Osman Kalin, con la stanza a Berlino est e la cucina a Berlino ovest

EVA MAIO

Non è proprio esattamente così.
C’è dell’inconsueto vero e c’è quello che ho immaginato.
Osman Kalin è veramente esistito.
Vero il suo abitare sul confine.
Vero il suo guardare la burocrazia con la magnificenza di un sovrano della propria vita.
Vero che era turco.
E poi c’è il sortilegio di dettagli arrivati come un profumo dal semplice immaginare ascoltando il bel racconto di Marco Aime*.

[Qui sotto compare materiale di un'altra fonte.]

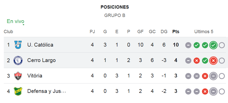Screen dimensions: 228x103
Task: Click Vitória's red loss result icon
Action: (x=205, y=76)

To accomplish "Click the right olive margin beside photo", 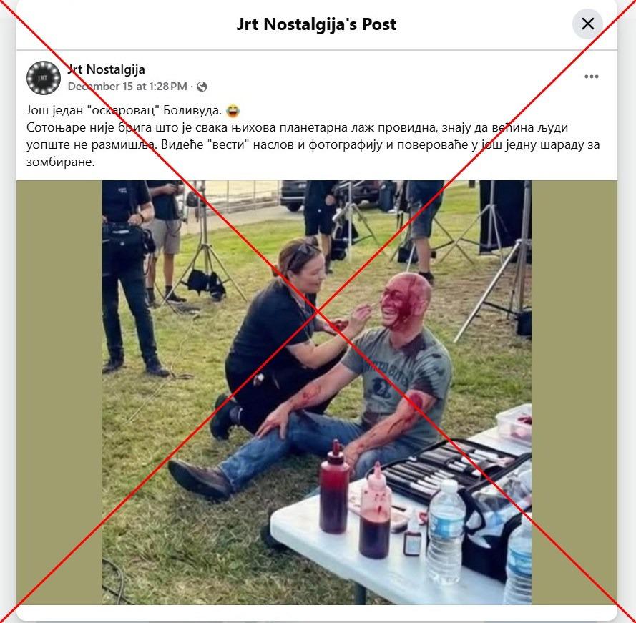I will tap(574, 392).
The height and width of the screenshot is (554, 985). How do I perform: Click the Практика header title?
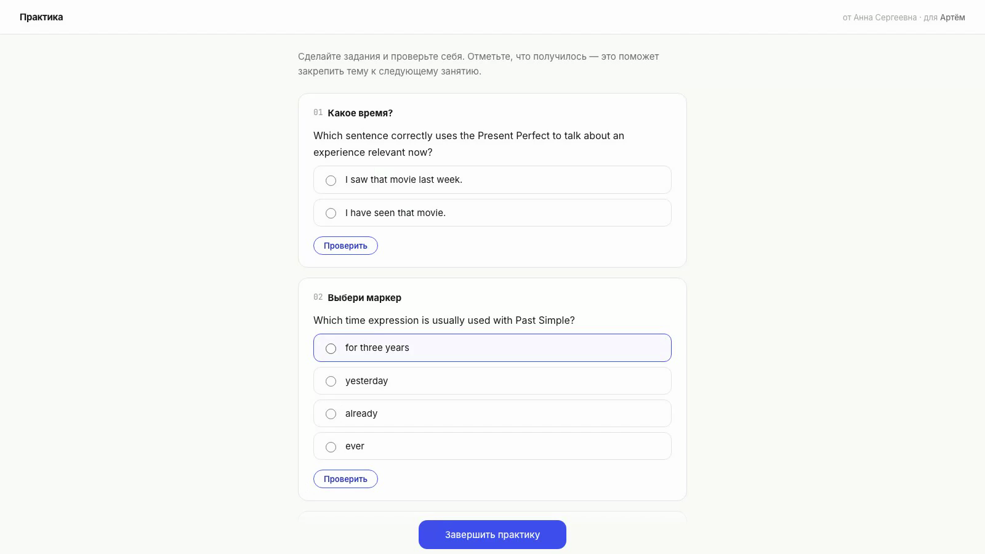41,17
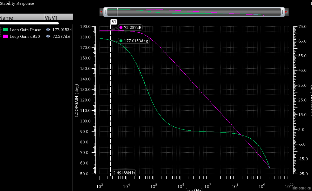Grab the left handle of the zoom strip
The image size is (312, 191).
(105, 12)
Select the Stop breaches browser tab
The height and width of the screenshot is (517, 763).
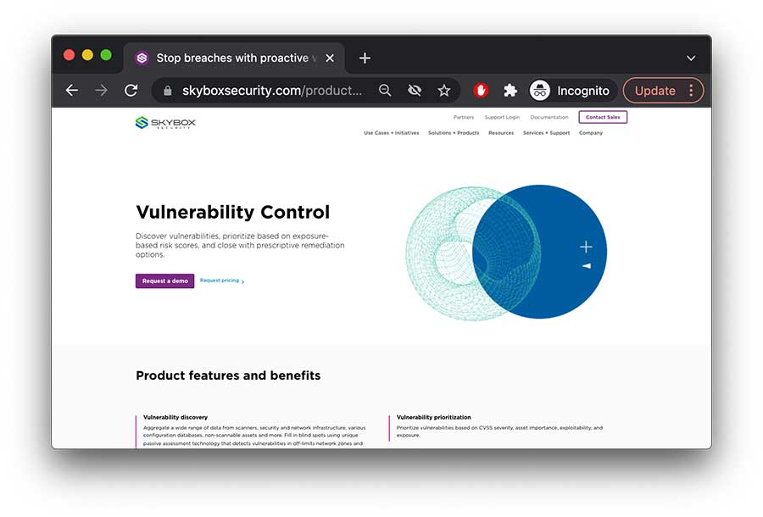pyautogui.click(x=231, y=58)
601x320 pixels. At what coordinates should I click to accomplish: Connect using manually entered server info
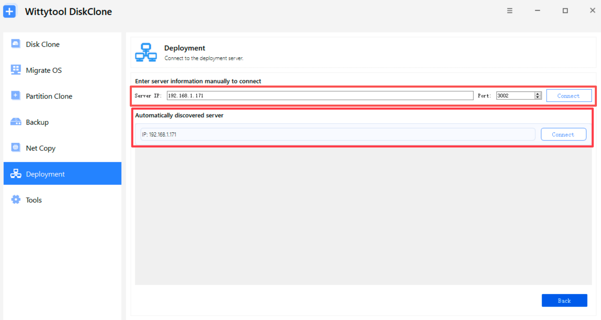tap(569, 96)
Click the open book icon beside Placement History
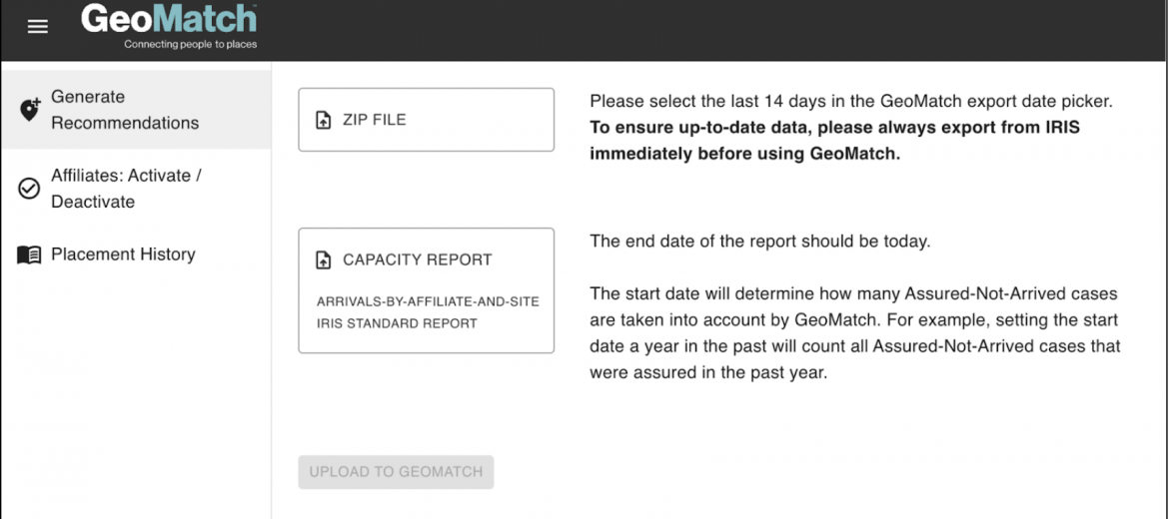 [29, 255]
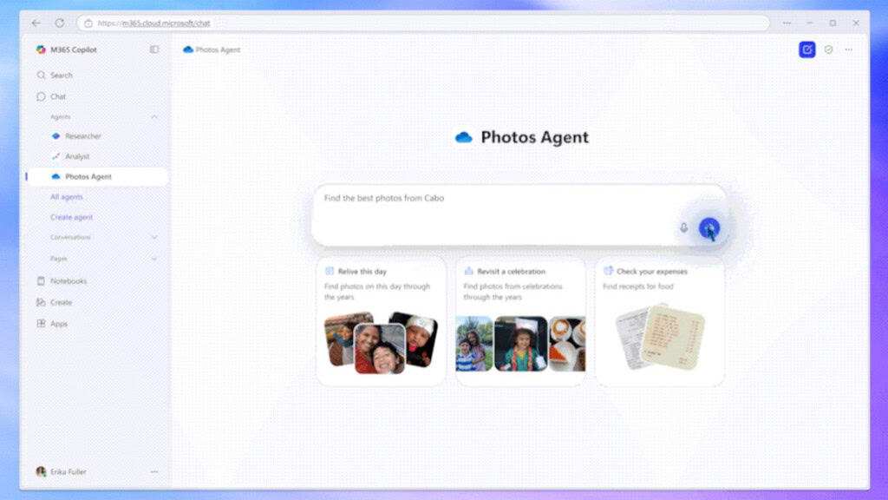Start a new chat with compose icon
888x500 pixels.
click(x=806, y=49)
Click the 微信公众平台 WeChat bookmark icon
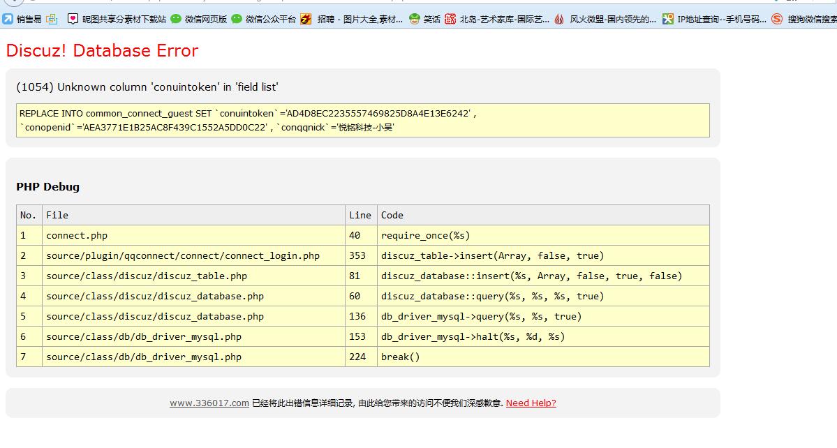 tap(237, 19)
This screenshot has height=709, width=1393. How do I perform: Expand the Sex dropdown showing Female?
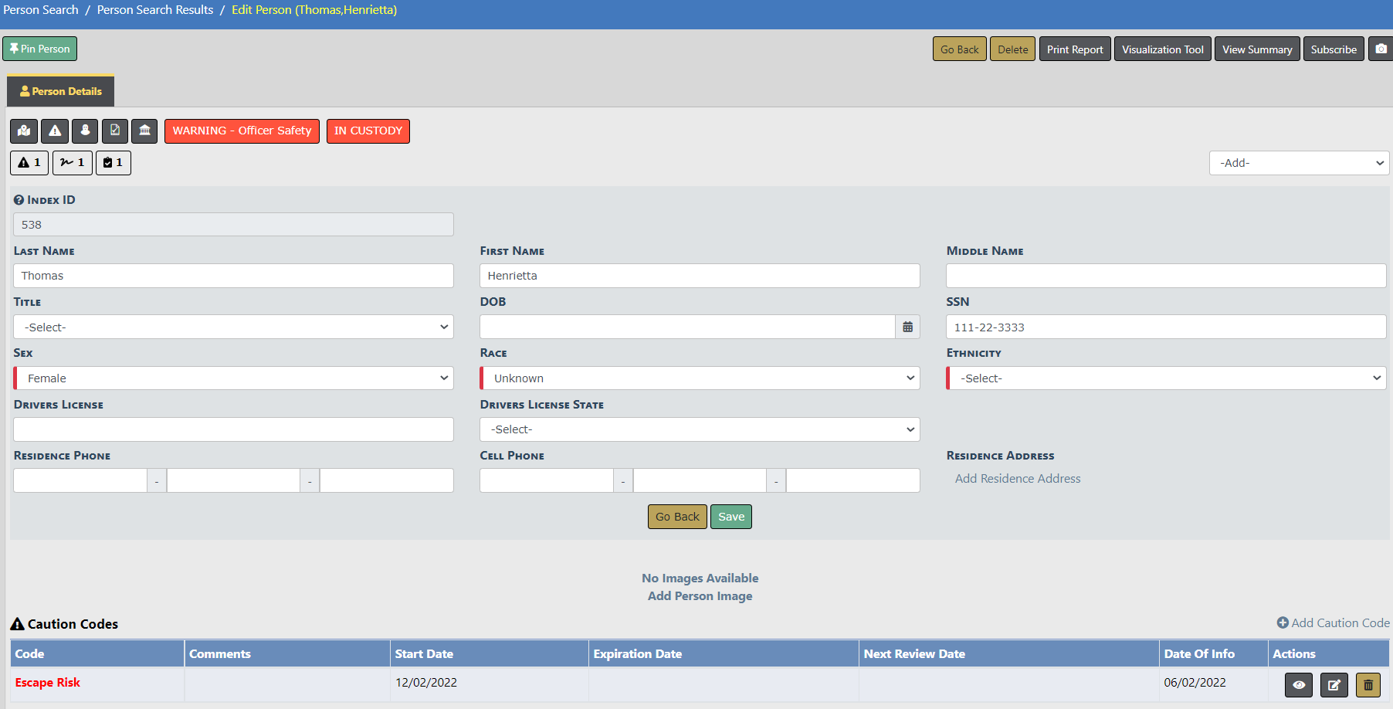tap(233, 378)
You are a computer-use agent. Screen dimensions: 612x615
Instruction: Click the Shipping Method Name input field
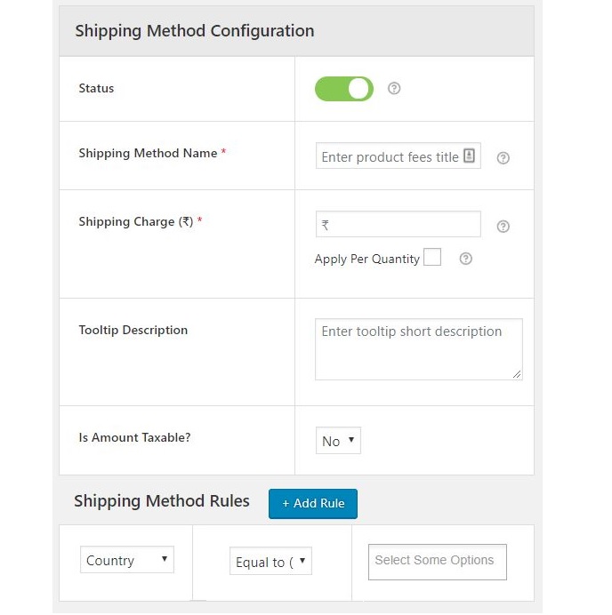point(389,157)
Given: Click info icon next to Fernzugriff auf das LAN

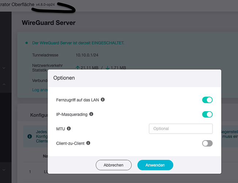Looking at the screenshot, I should [103, 100].
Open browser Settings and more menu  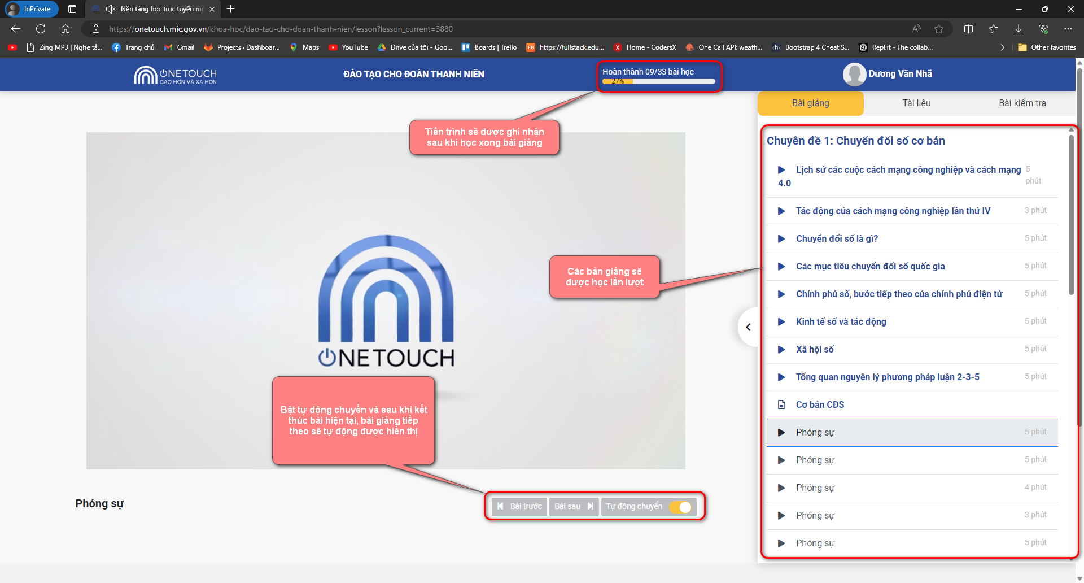point(1068,29)
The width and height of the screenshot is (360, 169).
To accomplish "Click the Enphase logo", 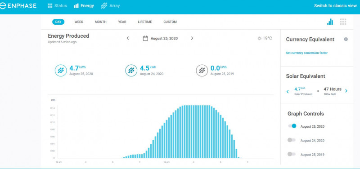I will click(x=18, y=6).
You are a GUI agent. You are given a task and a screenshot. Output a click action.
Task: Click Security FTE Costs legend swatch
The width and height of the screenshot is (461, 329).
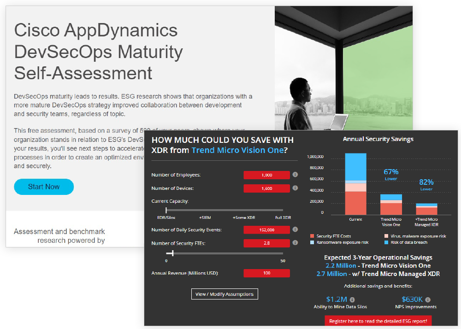pos(313,236)
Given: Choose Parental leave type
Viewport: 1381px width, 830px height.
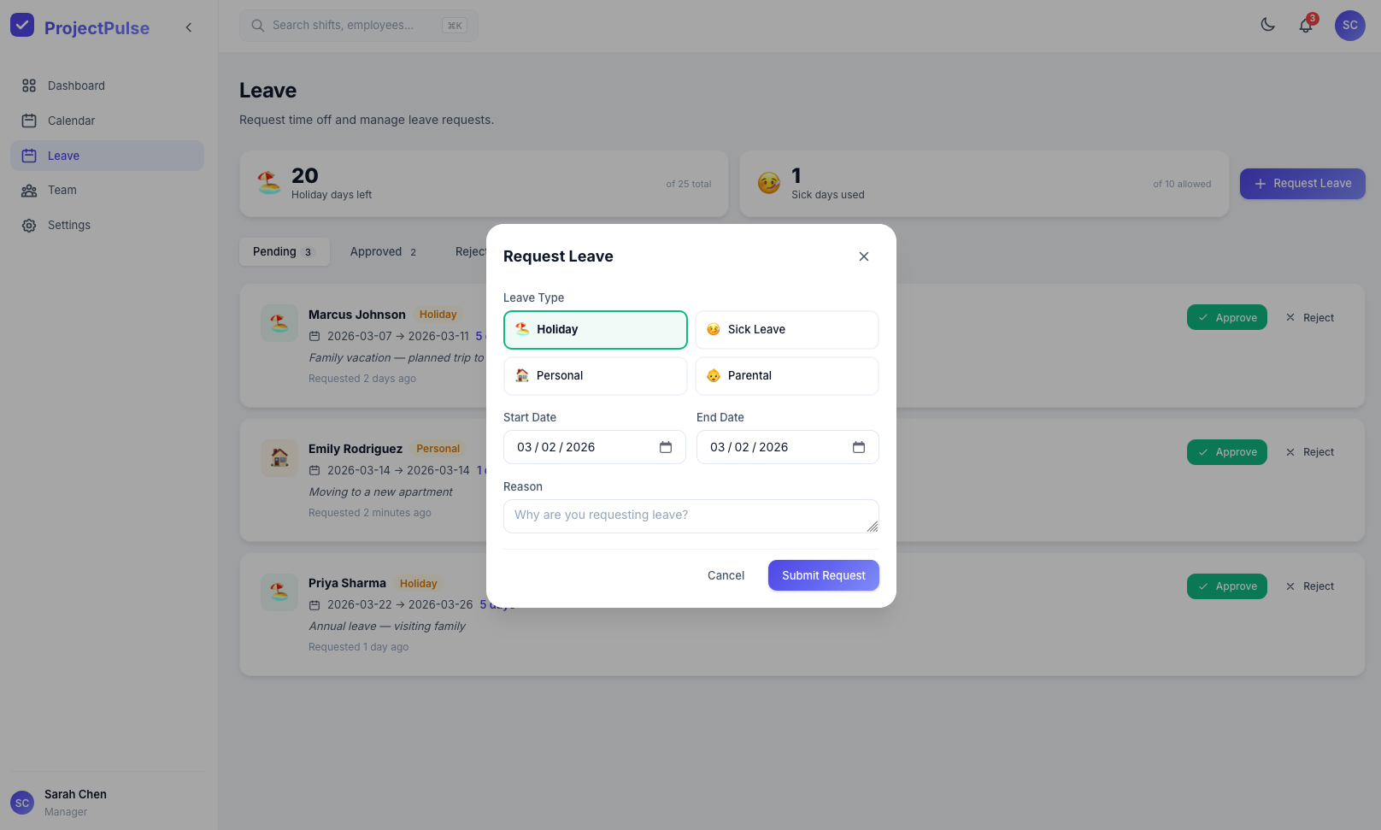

Che alla fine da quest’intreccio di reale e di inventato ci rimane il gusto che stare sul confine come se non ci fosse c’è da imparare tanto quanto a starci, vedere che c’è e dargli l’importanza d’un filo.
E coi fili si rammenda.
Coi fili si ricama.
Coi fili ci si collega.

Sapevano di spezie le mie mani
del rosso ocra di certe terre
d’Anatolia i miei piedi
ho agitato remi
di barche e navi ne so qualcosa
che capitai su un mercantile
a caricare scaricare
cipolle e cetrioli.
Tendini e pelle
a saggiar le onde il maestrale
con sottocute gli odori
di sabbia sale steppe e ortaggi.

Non me ne accorgevo neppure
e i mitocondri le reti neuronali
le trombe d’ Eustachio
il tessuto connettivo del mio cuore
gli occhi la fronte
come le mani e i piedi
s’apparecchiavano a divenir
accorti ben disposti e accorti
pronti solleciti porosi
a scenari dell’est dell’ovest
di flutti e varie terre e cieli
e visi come finestre e ponti.

Che poi conosco appena
microporzioni di questo nostro mondo
che poi non fu solo
l’indomita curiosità di opposti
a farmi camminare e navigare
fermarmi fare e disfare
fu l’immanente logica
di stomaco e duodeno
a dirmi di partire
fu fame semplice e nuda
e sete di letizia di oceani
e di piccole zolle da coltivare.

A quel tempo non sapevo
non sapevo e me lo domandavo
se venissi dagli Hurriti o dai Frigi
di sicuro dalle steppe a qui
con suole consumate remi premuti
e occhi arrossati dal guardare
incessante guardare
anche il più esile filo d’erba
e dall’avventurarsi in altri occhi
arditi o stanchi.
Ed ora a volte mi chiedo
se mi son fatto vento.

Intorno ad antiche speranze
ho messo respiro e forza muscolare
mentre mattone su mattone
alzavo le belle case dei borghesi
mattoni calce carriola
ore e ore
che ora sono qui a Berlino
e scavo all’ombra quieta
di un albero e del muro
per fare un orto
la casa degli attrezzi
e poi forse la mia di casa.

No, non sono vento
son carne a toccar terra
lavorarla gettare semi lì
e in corpo di donna e carezzarla
e carezzare figli dall’odor di latte
e carezzare ruvida corteccia
e carezzare l’acqua delle nubi
e carezzare scarti di ferro
e legno stagionato
e ciò che i borghesi buttano via.
Carezzare la mia lingua antica
carezzare la nuova.

Sono vento e carne
est ed ovest
nord e sud
lo dico tra me e me
che ho il piede sinistro a Berlino ovest
il destro in Germania dell’est
e dono cipolline alle guardie di qui
cavoli e fagioli alle guardie di là.
Sorrido che son di qui e di là
senza patemi senza fogli
d’affitto di vendita d’acquisto.
Son vento e carne sono Osman Kalin.

* “Racconti in tempo di peste” Marco Aime – wwwteatropubblicoligure

L’autrice legge la poesia:

Osman Kalin su Wikipedia lo trovate e trovate subito notizie sulla sua “casetta a due piani realizzata con materiali di scarto”: la Baumhaus an der Mauer.